## Set task:
Rewrite every line of the records below, requests included, adding 65 to each number in the answer coordinates.

## Entries provided:
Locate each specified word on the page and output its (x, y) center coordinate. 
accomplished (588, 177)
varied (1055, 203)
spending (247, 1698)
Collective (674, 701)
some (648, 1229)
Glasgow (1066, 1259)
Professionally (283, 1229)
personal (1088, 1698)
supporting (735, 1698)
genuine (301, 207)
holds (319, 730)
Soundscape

## Full output:
Locate each specified word on the page and output its (x, y) center coordinate. 
accomplished (653, 242)
varied (1120, 268)
spending (312, 1763)
Collective (739, 766)
some (713, 1294)
Glasgow (1131, 1324)
Professionally (348, 1294)
personal (1153, 1763)
supporting (800, 1763)
genuine (366, 272)
holds (384, 795)
Soundscape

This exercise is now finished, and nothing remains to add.